The three subjects had to be chosen from the Apocalypse of John, or Book of Revelation, divided for the purposes of the contest into three sections. My first choice was a no-brainer, sprang fully armed from my head, and is a good demonstration of the principle I am trying to put into practice of not wasting work. This is the angel who announces the end of time and the onset of the last days in Chapter 10. I have been fascinated with the poetry of this passage since I read Tom’s Midnight Garden as a child. As a young recruit in the Girl’s Brigade I probably shocked our leaders by lugubriously reciting the passage by heart, together with the obligatory 23rd Psalm, as my ten Bible verses of choice for the Bible Knowledge badge. They were probably expecting the Beatitudes or the hymn to love from Corinthians. My angel clothed in a cloud has already had a previous incarnation in a huge embroidered wall hanging which I made for lofty staircase about fifteen years ago. My young daughter was kind enough to say “Oh Mummy, you do beautiful sewing!”, but I had to retire it because she found it too scary.

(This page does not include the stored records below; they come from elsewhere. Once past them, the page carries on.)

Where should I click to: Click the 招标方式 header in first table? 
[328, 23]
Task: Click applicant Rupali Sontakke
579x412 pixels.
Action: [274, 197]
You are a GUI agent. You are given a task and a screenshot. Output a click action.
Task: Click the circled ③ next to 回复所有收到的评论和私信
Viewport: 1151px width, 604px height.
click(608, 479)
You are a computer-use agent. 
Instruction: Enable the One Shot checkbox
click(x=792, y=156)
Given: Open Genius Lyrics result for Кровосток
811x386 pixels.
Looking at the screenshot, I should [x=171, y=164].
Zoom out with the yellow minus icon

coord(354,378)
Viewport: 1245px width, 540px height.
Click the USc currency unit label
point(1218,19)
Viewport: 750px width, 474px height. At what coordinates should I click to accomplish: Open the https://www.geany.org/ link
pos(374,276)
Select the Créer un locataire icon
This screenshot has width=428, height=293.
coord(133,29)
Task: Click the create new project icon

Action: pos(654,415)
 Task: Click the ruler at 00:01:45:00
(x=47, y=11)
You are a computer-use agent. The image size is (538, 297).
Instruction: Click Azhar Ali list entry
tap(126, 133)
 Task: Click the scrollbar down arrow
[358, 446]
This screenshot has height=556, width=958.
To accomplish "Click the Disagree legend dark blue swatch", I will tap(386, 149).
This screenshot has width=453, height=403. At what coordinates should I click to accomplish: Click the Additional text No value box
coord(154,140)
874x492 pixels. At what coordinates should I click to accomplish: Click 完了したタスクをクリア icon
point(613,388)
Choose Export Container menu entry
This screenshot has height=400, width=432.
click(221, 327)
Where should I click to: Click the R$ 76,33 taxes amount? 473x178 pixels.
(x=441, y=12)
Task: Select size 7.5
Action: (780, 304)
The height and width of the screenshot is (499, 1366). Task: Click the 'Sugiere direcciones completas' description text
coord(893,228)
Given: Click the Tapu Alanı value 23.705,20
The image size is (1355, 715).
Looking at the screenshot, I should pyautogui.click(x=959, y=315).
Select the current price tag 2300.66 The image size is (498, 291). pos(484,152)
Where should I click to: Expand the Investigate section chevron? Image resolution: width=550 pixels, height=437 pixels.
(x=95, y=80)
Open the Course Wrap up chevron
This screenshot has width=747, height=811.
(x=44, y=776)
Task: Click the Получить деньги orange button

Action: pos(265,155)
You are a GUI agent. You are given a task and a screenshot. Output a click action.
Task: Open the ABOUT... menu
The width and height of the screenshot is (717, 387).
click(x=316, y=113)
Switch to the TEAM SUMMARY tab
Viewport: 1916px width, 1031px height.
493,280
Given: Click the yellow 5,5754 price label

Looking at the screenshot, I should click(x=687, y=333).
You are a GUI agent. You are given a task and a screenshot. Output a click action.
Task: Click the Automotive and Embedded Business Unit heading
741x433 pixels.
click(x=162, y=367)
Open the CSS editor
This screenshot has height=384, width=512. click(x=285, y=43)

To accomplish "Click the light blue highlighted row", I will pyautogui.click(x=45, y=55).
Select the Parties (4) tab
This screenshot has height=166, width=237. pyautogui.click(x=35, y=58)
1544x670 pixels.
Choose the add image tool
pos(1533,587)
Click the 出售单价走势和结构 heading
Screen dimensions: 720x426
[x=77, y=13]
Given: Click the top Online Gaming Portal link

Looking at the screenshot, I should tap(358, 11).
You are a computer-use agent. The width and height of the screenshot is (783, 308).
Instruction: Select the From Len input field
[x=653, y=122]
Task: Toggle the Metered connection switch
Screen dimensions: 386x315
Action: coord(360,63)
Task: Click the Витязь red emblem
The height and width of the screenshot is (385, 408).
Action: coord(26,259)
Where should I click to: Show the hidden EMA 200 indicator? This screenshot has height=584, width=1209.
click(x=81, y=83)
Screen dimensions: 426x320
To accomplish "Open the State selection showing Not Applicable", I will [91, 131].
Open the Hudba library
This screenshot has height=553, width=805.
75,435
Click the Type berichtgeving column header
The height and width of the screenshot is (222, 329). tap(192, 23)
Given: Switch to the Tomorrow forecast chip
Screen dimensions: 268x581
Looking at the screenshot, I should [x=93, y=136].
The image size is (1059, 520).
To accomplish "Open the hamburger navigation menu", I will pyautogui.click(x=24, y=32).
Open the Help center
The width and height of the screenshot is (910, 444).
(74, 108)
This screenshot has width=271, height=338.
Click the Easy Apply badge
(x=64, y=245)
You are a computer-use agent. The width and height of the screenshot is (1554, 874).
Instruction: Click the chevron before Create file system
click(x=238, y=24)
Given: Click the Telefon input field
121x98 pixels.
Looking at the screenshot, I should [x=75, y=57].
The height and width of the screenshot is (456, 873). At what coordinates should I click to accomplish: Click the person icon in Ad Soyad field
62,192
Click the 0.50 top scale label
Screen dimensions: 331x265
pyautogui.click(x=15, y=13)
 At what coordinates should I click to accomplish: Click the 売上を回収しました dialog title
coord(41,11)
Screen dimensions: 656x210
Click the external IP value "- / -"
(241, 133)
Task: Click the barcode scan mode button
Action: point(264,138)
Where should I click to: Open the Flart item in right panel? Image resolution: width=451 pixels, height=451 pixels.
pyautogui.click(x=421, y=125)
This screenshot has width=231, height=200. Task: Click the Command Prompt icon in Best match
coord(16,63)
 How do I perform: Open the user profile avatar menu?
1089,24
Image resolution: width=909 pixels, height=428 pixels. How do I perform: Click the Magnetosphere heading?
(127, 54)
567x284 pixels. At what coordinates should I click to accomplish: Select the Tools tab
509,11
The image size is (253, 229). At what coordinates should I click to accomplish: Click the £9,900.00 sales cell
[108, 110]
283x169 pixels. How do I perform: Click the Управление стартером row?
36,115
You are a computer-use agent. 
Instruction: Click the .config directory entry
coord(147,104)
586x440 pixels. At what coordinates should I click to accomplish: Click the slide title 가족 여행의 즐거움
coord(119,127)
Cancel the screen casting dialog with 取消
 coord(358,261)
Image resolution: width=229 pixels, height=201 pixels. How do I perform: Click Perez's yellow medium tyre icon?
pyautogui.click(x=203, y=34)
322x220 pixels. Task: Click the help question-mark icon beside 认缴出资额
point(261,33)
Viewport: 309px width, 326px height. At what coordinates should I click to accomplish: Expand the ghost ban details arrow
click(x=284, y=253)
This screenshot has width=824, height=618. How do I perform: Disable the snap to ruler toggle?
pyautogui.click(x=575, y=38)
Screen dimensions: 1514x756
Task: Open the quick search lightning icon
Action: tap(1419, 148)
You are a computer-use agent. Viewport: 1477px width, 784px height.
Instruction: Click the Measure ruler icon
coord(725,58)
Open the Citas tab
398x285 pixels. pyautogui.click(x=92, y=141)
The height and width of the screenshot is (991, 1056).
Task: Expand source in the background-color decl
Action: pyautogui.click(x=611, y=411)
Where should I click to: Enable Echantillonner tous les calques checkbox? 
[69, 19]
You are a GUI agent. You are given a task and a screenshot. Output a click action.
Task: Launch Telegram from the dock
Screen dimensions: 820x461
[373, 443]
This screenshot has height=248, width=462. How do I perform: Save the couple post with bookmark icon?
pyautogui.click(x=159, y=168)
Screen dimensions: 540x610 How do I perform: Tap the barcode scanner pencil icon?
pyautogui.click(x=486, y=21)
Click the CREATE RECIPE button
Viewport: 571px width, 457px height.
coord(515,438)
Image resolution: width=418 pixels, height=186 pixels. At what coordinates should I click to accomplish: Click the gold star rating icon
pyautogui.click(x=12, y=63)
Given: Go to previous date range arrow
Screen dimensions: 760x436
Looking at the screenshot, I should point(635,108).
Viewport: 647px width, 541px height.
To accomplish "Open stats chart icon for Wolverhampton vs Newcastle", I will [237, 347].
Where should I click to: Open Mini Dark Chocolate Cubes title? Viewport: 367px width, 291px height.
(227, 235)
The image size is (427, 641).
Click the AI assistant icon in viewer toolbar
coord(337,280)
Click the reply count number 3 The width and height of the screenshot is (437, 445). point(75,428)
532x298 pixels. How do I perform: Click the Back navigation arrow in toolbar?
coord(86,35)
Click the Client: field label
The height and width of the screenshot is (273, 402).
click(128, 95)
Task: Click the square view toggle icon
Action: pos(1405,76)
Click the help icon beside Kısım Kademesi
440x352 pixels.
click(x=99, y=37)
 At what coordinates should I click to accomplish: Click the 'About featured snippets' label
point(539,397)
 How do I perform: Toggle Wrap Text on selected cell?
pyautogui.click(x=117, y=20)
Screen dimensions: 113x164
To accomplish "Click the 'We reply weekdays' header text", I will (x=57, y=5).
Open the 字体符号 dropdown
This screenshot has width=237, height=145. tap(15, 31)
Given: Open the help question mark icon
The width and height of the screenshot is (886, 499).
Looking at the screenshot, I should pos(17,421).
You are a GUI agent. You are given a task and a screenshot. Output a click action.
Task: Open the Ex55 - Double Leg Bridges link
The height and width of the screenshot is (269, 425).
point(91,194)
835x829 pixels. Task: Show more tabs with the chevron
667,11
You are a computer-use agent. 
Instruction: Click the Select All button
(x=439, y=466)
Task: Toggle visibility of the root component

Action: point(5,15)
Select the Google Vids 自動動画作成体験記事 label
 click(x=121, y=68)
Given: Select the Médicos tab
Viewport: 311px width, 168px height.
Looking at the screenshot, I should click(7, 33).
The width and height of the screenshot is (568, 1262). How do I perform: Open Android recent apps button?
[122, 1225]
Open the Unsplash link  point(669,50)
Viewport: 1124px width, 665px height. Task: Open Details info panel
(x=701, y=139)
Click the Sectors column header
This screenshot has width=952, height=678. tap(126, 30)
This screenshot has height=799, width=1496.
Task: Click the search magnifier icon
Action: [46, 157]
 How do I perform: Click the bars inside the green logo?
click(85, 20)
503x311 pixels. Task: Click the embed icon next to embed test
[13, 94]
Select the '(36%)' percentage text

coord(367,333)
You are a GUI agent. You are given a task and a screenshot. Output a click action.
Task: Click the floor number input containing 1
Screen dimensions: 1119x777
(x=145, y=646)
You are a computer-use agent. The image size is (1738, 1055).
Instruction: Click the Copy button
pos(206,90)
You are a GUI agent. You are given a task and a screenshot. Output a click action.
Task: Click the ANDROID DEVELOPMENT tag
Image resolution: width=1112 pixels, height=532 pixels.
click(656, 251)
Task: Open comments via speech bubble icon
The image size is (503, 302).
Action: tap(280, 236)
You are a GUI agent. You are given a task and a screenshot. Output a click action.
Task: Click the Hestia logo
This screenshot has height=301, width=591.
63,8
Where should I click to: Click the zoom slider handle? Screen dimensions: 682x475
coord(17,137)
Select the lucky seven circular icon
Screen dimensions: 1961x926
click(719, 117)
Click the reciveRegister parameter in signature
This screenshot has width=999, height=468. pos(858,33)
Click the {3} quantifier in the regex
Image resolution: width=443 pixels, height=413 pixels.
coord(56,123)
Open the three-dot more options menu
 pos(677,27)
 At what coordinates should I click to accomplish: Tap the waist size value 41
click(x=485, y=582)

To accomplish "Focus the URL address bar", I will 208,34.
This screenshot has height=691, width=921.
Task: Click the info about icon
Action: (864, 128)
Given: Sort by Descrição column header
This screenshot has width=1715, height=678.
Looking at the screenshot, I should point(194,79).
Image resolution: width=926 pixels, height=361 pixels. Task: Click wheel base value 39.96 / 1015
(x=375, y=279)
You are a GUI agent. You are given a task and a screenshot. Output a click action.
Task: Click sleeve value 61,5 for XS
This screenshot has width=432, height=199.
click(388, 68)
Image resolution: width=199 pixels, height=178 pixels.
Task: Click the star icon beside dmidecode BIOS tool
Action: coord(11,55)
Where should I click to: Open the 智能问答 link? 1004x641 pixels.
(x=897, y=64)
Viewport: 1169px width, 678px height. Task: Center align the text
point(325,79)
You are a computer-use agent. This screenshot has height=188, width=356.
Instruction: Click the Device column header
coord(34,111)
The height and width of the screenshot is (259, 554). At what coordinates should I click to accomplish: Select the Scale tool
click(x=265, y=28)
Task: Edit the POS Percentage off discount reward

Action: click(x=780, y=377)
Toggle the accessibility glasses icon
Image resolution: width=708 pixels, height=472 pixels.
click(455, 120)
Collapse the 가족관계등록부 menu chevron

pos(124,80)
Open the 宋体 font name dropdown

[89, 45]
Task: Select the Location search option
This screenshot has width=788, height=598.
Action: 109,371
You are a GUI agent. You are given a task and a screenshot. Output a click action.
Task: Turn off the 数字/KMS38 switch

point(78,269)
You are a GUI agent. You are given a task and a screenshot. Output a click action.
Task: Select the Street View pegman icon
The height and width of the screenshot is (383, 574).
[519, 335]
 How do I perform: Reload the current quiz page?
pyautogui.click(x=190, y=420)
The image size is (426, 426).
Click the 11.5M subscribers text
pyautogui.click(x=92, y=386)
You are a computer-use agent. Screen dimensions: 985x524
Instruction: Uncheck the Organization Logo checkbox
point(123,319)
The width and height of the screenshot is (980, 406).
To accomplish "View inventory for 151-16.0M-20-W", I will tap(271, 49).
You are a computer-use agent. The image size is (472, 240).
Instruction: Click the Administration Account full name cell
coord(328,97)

The other panels of the triptych I found more of a challenge to choose. Panel three, the angel standing in the sun, made a counterpoint to the first fearsome fellow. He calls down the birds to cleanse the earth after the great battle. I emphasised his more beatific aspect and did not (unlike most medieval manuscripts) represent the dead and dismembered bodies they come down to feast on. The central panel, with John on Patmos dreaming the whole vision, is a literal portrayal of the Beast who makes war on the saints: he had seven heads, I forget how many horns and diadems, feet of a bear, head of a lion, body of a leopard and so forth.. The faithful are helpless against his temporary triumph. In medieval manuscripts they tend to be rushing in with bows and arrows, spears, swords and trebuchets. But I decided to represent them trampled, pale and lifeless, emblematic of spiritual apathy and despair in the modern age.
In all, the composition was entirely my own invention but the panel format and colour scheme I cheerfully swiped from the Trinity Apocalypse. This is a priceless example of English Art, produced around 1250 and now in the library of Trinity College Cambridge, just down the road from where I live.
The prize of seven thousand dollars, which worked out to be just shy of five thousand pounds, is a tangible and most welcome piece of encouragement and recognition to me. I have already celebrated by ordering some rare quality and coveted pigments from Attila at MasterPigments.com - his cinnabar, caput mortuum, volksonkoite and vivianite - which I shall reserve for ‘special’. I also plan to use a tithe of the money to create a large multiple-figure altar piece which I have been cogitating for some time. For the rest, maybe keep it for travel and study, maybe use it to fit out a new little studio when we next relocate.